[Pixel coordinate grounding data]
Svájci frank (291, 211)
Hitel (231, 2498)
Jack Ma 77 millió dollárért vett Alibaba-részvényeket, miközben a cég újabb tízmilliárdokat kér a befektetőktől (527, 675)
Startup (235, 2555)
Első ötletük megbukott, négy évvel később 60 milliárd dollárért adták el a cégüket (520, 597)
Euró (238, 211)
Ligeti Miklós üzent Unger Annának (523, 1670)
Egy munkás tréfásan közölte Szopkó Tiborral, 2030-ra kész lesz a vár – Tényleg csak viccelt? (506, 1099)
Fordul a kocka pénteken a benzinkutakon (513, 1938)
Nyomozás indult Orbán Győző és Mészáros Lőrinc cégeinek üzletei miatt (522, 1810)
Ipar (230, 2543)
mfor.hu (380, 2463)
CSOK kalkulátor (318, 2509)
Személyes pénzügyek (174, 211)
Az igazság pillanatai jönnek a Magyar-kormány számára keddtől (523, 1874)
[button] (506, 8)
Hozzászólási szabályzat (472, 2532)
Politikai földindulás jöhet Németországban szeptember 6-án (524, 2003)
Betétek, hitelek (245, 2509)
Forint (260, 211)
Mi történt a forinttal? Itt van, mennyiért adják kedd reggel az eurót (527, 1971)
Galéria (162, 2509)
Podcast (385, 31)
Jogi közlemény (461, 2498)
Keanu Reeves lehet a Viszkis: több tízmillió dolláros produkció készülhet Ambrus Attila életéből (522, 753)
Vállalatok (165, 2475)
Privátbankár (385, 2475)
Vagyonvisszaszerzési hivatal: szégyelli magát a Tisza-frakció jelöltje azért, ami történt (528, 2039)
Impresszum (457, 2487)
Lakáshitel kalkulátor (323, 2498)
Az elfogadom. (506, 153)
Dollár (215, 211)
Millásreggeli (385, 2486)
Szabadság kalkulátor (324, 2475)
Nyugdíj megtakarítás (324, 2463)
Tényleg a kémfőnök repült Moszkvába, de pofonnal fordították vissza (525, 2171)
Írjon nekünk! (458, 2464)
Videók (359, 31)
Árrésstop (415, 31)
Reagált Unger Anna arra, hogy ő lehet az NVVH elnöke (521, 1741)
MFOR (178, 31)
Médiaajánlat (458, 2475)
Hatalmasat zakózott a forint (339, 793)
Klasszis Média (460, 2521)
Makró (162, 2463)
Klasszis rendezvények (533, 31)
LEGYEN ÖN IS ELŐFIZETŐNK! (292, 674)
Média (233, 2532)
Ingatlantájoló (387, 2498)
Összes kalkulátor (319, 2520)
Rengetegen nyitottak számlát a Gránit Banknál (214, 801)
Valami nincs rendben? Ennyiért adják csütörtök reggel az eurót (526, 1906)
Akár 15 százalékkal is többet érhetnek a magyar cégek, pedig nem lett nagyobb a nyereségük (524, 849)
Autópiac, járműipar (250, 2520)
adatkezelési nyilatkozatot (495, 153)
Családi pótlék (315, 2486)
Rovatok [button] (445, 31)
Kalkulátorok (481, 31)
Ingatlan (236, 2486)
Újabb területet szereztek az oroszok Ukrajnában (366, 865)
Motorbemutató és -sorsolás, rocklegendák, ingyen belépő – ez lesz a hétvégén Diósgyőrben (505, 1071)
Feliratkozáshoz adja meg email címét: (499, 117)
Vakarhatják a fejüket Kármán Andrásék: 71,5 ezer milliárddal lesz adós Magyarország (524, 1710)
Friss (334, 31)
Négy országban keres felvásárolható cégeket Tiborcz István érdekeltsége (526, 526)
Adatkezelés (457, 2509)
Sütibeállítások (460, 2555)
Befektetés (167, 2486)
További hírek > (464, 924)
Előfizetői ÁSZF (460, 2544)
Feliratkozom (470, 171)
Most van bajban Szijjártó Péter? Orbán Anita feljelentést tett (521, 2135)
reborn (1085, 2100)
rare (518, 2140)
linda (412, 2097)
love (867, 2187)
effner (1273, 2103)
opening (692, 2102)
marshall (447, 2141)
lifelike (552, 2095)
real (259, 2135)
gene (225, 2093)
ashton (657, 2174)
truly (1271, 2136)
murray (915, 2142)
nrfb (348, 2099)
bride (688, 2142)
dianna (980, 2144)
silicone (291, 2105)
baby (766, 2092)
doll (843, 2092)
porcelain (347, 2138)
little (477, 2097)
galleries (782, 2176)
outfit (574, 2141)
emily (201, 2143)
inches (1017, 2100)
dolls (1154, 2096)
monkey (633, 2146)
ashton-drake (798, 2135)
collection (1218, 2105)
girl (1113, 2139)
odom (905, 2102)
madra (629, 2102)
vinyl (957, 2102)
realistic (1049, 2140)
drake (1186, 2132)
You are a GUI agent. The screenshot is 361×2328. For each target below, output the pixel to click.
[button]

» **What you have to do**: Every record, from the first to the last, should be transcribed exactly.

» **Output of the task**:
Svájci frank (291, 211)
Hitel (231, 2498)
Jack Ma 77 millió dollárért vett Alibaba-részvényeket, miközben a cég újabb tízmilliárdokat kér a befektetőktől (527, 675)
Startup (235, 2555)
Első ötletük megbukott, négy évvel később 60 milliárd dollárért adták el a cégüket (520, 597)
Euró (238, 211)
Ligeti Miklós üzent Unger Annának (523, 1670)
Egy munkás tréfásan közölte Szopkó Tiborral, 2030-ra kész lesz a vár – Tényleg csak viccelt? (506, 1099)
Fordul a kocka pénteken a benzinkutakon (513, 1938)
Nyomozás indult Orbán Győző és Mészáros Lőrinc cégeinek üzletei miatt (522, 1810)
Ipar (230, 2543)
mfor.hu (380, 2463)
CSOK kalkulátor (318, 2509)
Személyes pénzügyek (174, 211)
Az igazság pillanatai jönnek a Magyar-kormány számára keddtől (523, 1874)
[button] (506, 8)
Hozzászólási szabályzat (472, 2532)
Politikai földindulás jöhet Németországban szeptember 6-án (524, 2003)
Betétek, hitelek (245, 2509)
Forint (260, 211)
Mi történt a forinttal? Itt van, mennyiért adják kedd reggel az eurót (527, 1971)
Galéria (162, 2509)
Podcast (385, 31)
Jogi közlemény (461, 2498)
Keanu Reeves lehet a Viszkis: több tízmillió dolláros produkció készülhet Ambrus Attila életéből (522, 753)
Vállalatok (165, 2475)
Privátbankár (385, 2475)
Vagyonvisszaszerzési hivatal: szégyelli magát a Tisza-frakció jelöltje azért, ami történt (528, 2039)
Impresszum (457, 2487)
Lakáshitel kalkulátor (323, 2498)
Az elfogadom. (506, 153)
Dollár (215, 211)
Millásreggeli (385, 2486)
Szabadság kalkulátor (324, 2475)
Nyugdíj megtakarítás (324, 2463)
Tényleg a kémfőnök repült Moszkvába, de pofonnal fordították vissza (525, 2171)
Írjon nekünk! (458, 2464)
Videók (359, 31)
Árrésstop (415, 31)
Reagált Unger Anna arra, hogy ő lehet az NVVH elnöke (521, 1741)
MFOR (178, 31)
Médiaajánlat (458, 2475)
Hatalmasat zakózott a forint (339, 793)
Klasszis Média (460, 2521)
Makró (162, 2463)
Klasszis rendezvények (533, 31)
LEGYEN ÖN IS ELŐFIZETŐNK! (292, 674)
Média (233, 2532)
Ingatlantájoló (387, 2498)
Összes kalkulátor (319, 2520)
Rengetegen nyitottak számlát a Gránit Banknál (214, 801)
Valami nincs rendben? Ennyiért adják csütörtök reggel az eurót (526, 1906)
Akár 15 százalékkal is többet érhetnek a magyar cégek, pedig nem lett nagyobb a nyereségük (524, 849)
Autópiac, járműipar (250, 2520)
adatkezelési nyilatkozatot (495, 153)
Családi pótlék (315, 2486)
Rovatok [button] (445, 31)
Kalkulátorok (481, 31)
Ingatlan (236, 2486)
Újabb területet szereztek az oroszok Ukrajnában (366, 865)
Motorbemutató és -sorsolás, rocklegendák, ingyen belépő – ez lesz a hétvégén Diósgyőrben (505, 1071)
Feliratkozáshoz adja meg email címét: (499, 117)
Vakarhatják a fejüket Kármán Andrásék: 71,5 ezer milliárddal lesz adós Magyarország (524, 1710)
Friss (334, 31)
Négy országban keres felvásárolható cégeket Tiborcz István érdekeltsége (526, 526)
Adatkezelés (457, 2509)
Sütibeállítások (460, 2555)
Befektetés (167, 2486)
További hírek > (464, 924)
Előfizetői ÁSZF (460, 2544)
Feliratkozom (470, 171)
Most van bajban Szijjártó Péter? Orbán Anita feljelentést tett (521, 2135)
reborn (1085, 2100)
rare (518, 2140)
linda (412, 2097)
love (867, 2187)
effner (1273, 2103)
opening (692, 2102)
marshall (447, 2141)
lifelike (552, 2095)
real (259, 2135)
gene (225, 2093)
ashton (657, 2174)
truly (1271, 2136)
murray (915, 2142)
nrfb (348, 2099)
bride (688, 2142)
dianna (980, 2144)
silicone (291, 2105)
baby (766, 2092)
doll (843, 2092)
porcelain (347, 2138)
little (477, 2097)
galleries (782, 2176)
outfit (574, 2141)
emily (201, 2143)
inches (1017, 2100)
dolls (1154, 2096)
monkey (633, 2146)
ashton-drake (798, 2135)
collection (1218, 2105)
girl (1113, 2139)
odom (905, 2102)
madra (629, 2102)
vinyl (957, 2102)
realistic (1049, 2140)
drake (1186, 2132)
You are a GUI agent. The screenshot is 361×2328. For each target below, output the pixel to click.
[button]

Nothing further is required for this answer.